The brief, the rehearsal, the run sheet. A senior director's anatomy of a Dubai corporate gala — and the four mistakes every brand makes once.
A corporate gala is not a wedding with logos. It is a different animal: tighter run time, sharper messaging, and a CEO who needs to leave the stage exactly when the script says they will. Our studio plans both — and the two should never share a process.
The brief that protects the night
Every gala we direct begins with a one-page intent: audience, message, one sentence describing how the room should feel when guests leave. Without it, agencies stack production until the night becomes about itself.
The run sheet is the deliverable
A 14-page minute-by-minute document, distributed to every supplier 96 hours before doors. AV calls, host cues, lighting states, kitchen passes — written, signed, rehearsed. The night runs on this single document.
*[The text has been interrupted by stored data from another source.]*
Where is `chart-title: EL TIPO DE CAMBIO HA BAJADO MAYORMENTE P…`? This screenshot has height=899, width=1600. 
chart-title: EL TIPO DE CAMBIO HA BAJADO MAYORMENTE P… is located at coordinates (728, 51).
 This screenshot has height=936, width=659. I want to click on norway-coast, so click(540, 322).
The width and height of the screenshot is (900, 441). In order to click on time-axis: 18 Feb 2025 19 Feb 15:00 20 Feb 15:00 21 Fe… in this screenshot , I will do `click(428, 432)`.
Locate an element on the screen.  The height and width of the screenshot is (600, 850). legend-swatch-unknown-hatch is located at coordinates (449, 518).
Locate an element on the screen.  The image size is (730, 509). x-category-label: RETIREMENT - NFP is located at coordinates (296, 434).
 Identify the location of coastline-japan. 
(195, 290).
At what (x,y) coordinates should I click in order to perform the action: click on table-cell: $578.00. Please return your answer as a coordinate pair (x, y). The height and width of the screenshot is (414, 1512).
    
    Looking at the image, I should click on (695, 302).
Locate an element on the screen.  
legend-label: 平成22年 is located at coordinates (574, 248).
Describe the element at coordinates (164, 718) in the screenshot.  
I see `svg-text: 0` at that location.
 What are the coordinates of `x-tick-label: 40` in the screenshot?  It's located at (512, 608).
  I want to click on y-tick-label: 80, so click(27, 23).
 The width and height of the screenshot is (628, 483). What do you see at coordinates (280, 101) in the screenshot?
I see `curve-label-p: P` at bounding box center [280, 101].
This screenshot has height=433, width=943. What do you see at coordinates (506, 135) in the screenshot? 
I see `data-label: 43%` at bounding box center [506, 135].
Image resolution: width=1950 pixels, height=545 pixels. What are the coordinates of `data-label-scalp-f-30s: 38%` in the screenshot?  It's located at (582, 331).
Four mistakes brands make once
- Overrunning the keynote — guests stop listening at minute 25.
- Buffet food for a 400-seat formal dinner — slows the night by 40 minutes.
- Booking talent before the script is locked — talent then shapes the script.
- No technical rehearsal — the only honest test of any production.
Why we plan corporate at all
Corporate galas, hotel openings and brand experiential events are made by the same disciplines that make a wedding: design, time, calm. The fee structure differs; the standard does not.